Chronic low water intake in childhood quietly disrupts mineral absorption, especially calcium and phosphorus, both critical for bone hardening.
What replaces water is often the problem
Children today drink juice, packaged drinks, and sodas instead of plain water. These are not substitutes. Sugary drinks can actually pull calcium out of bones over time. Excess sugar interferes with the body’s ability to absorb calcium properly. Fizzy drinks contain phosphoric acid, which research links to lower bone density in children who drink them regularly.

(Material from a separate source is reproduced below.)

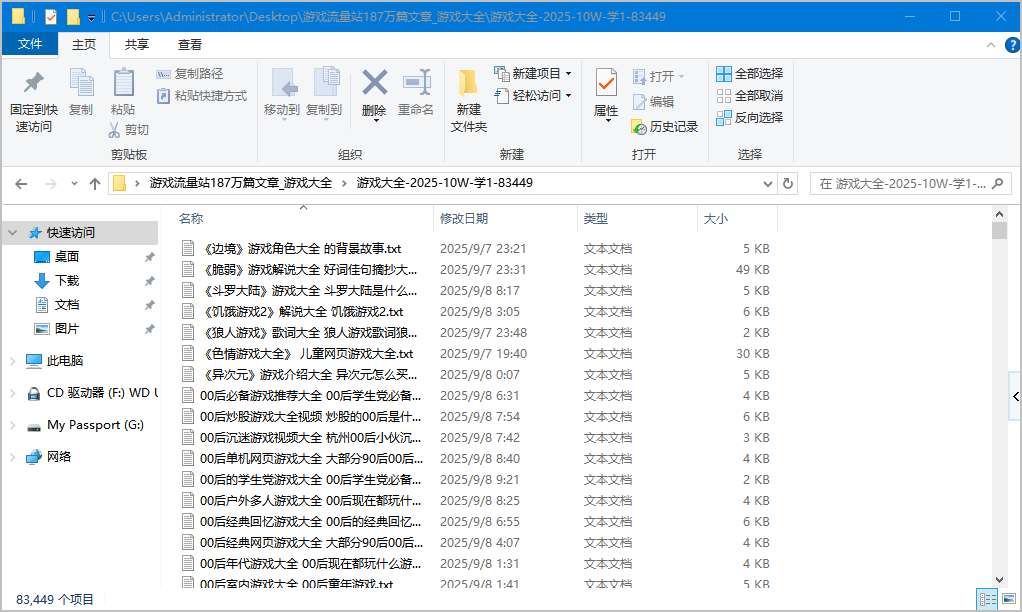
Task: Open 属性 (Properties) from the ribbon
Action: coord(605,95)
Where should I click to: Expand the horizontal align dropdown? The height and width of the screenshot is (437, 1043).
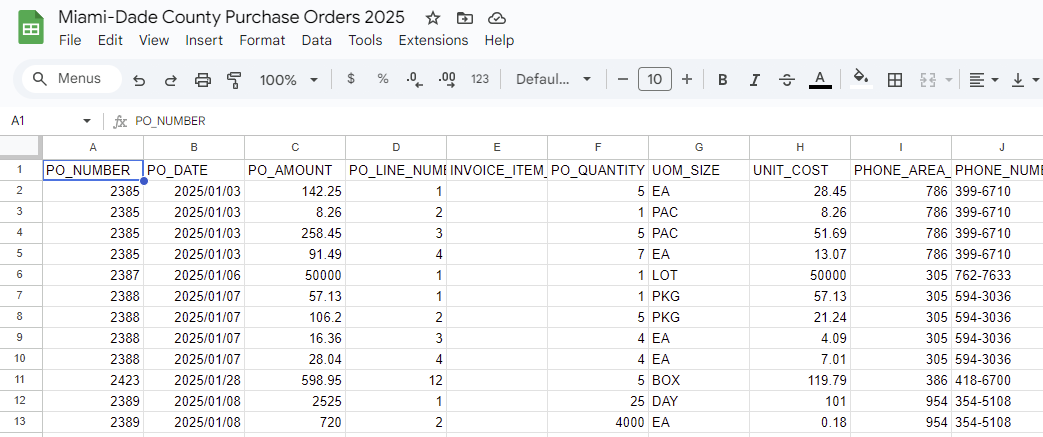tap(983, 80)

Plain water has no such downside.
Building the habit without a fight
The good news is that habits formed young tend to stick. A few practical ways to help:
– Keep a small water bottle visible on the study table
– Offer water first thing in the morning before anything else
– Make it a rule to drink water before and after playing
– Use a marked bottle so kids can track how much they’ve had
Avoid making it a punishment or a chore. Keep it normal, keep it consistent.
A simple fix with long-term payoff
Strong bones in old age are built in childhood kitchens and school bags, not in doctor’s clinics later. Acharya Balkrishna’s reminder is not complicated medical advice. It is basic, grounded wisdom: water is foundational. Milk, diet, and exercise all matter. But water makes all of it work.
Start the bottle early. The bones will thank you decades later.